“My dear Mrs. Eaton, that is a very big question. It isn’t any one man’s fault. It seems strange, but the weather in India may be the reason we are all so wretched in Mercer. Your brother may be forced to make this cut by great laws, which, perhaps, you cannot understand.”

“But we go on being warm,” she said, “and it is cold. Oh, those little children had to get warm on the slag! Oh, sir, I don’t believe the Saviour would have been warm while the children were cold!”

She looked at him passionately, abruptly applying the precepts of the Founder of his religion.

“Ah, well, you know,” William West said kindly, “this whole matter is so enormously complicated”—And then he stammered a little, for, after all, how could he explain to this poor little frightened, ignorant soul that we have learned how injurious to the race would be the literal application of the logic of the Sermon on the Mount? Nowadays the disciple is wiser than his master, and the servant more prudent than his Lord; we know that to feed the five thousand with loaves and fishes, without receiving some equivalent, would be to pauperize them. But of course Mrs. Eaton could not be made to understand that. The clergyman quieted her, somehow; perhaps just by his gentle pitifulness; or else her reverence for him silenced her. She did not ask him any more questions; and there was no one else to ask, except her brother, and just now it would have been hard to find the chance to ask Robert Blair anything.

The strike had slowly involved all the mills owned by a syndicate of which he was chairman. He had to go to South Bend, where the great smelting furnaces are; he was mobbed there, though with no worse results than the unpleasantness of eggs and cabbage stalks; still, the wickedness of those dreadful creatures was something too awful, Mrs. Blair said, crying with anger and fright over the newspaper account. At still another mill town a ghastly box reached him, labeled: “Starved by the Blair syndicate.” Robert Blair paled and sickened at its contents, but he swore under his breath: “Let them starve their brats, if they want to; it isn’t my business. There’s work for them if they want it; but the curs would rather loaf. This country can go to the devil before I’ll give in to them!”
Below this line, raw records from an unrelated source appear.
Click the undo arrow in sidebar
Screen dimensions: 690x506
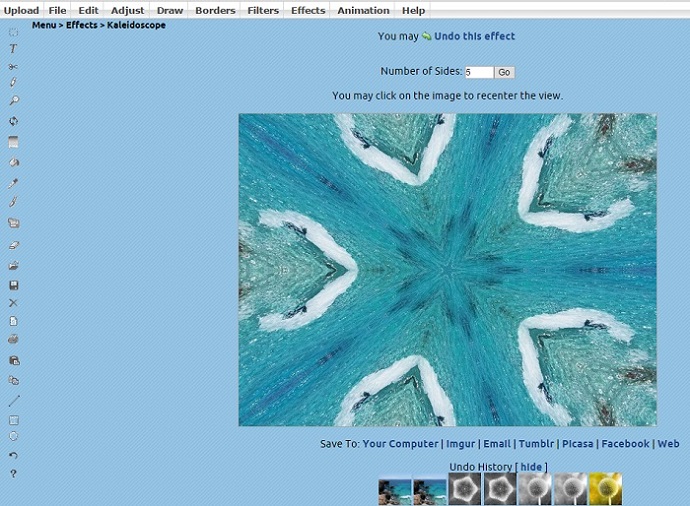pos(14,455)
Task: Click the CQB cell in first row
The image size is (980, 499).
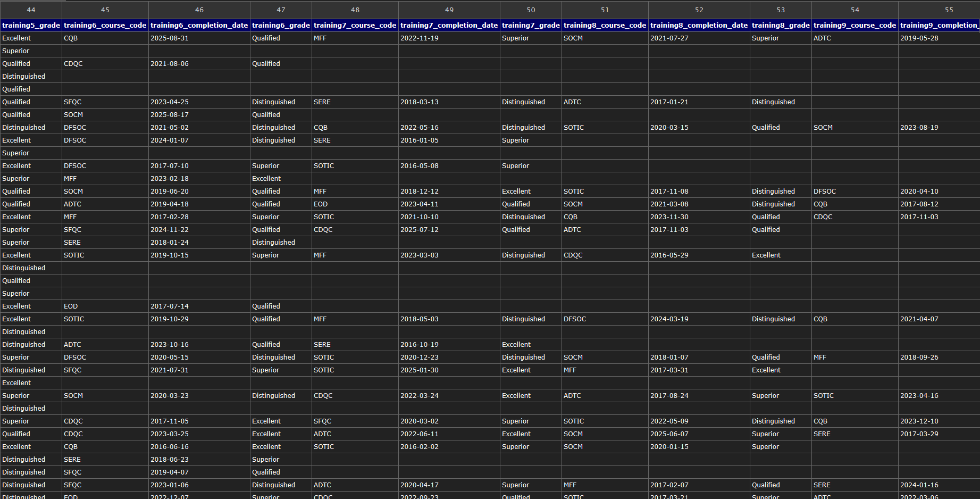Action: pos(71,38)
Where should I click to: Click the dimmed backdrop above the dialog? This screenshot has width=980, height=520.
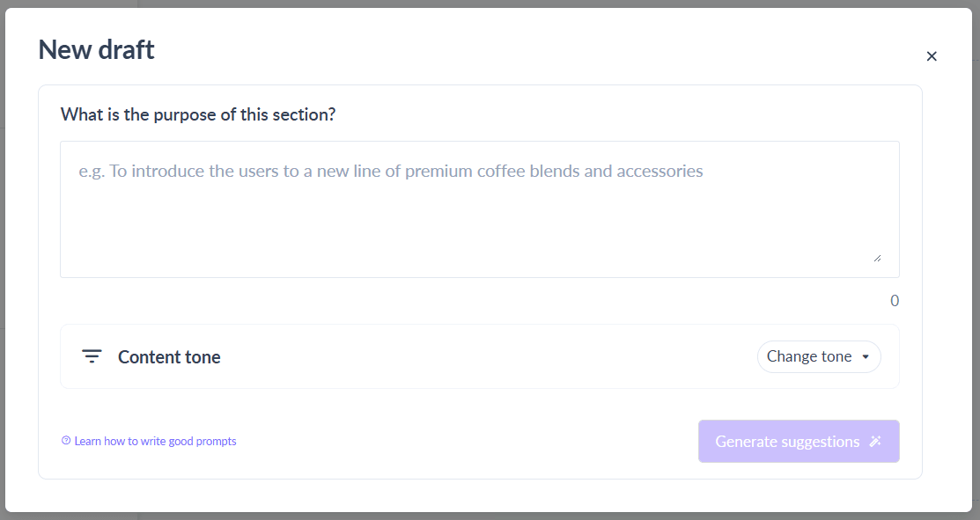pos(490,4)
He did not get back to Mercer until December. “I wouldn’t let the fools keep me from you on Christmas,” he told his wife savagely, and caught her in his arms with a sort of rage. “Were you very lonely? You’ve been nervous—I can see it in your face. You are paler!” He ground his teeth; that those brutes should have made her paler!

“Of course I was lonely,” she said, smiling, though her eyes were bright with tears, “and I’ve been frightened almost to death about you, too. Oh, that mob!”
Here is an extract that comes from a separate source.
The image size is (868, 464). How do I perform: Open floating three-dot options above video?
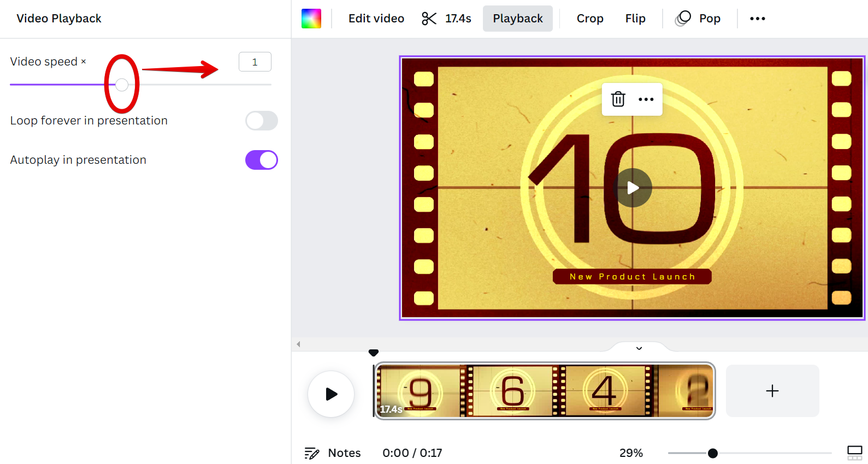[646, 99]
“You little goose; didn’t I tell you there was no danger? I always had two detectives. But I used to get anxious about you. I telegraphed the mayor to detail an officer to be always about the house. Heaven knows what’s going to be the end of this business, Nell! Well, sweetheart, may I have some dinner, or must I go and dress first?”
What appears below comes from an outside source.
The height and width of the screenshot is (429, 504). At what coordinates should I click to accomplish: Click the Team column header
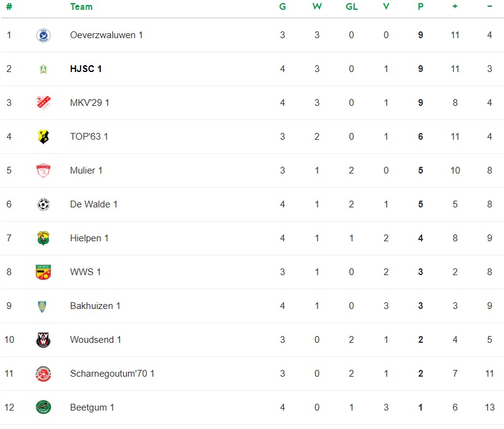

“No. You’re dreadfully dusty, but I can’t lose sight of you for a moment,” she said gayly. “Robert, I should have died if you hadn’t been at home for Christmas!”

His sister and the children met him at the dining-room door—Silas, capering about with delight; Esther, prettier than ever, coming to hang on his arm, and rub her cheek against his shoulder, and say how glad she was to see him.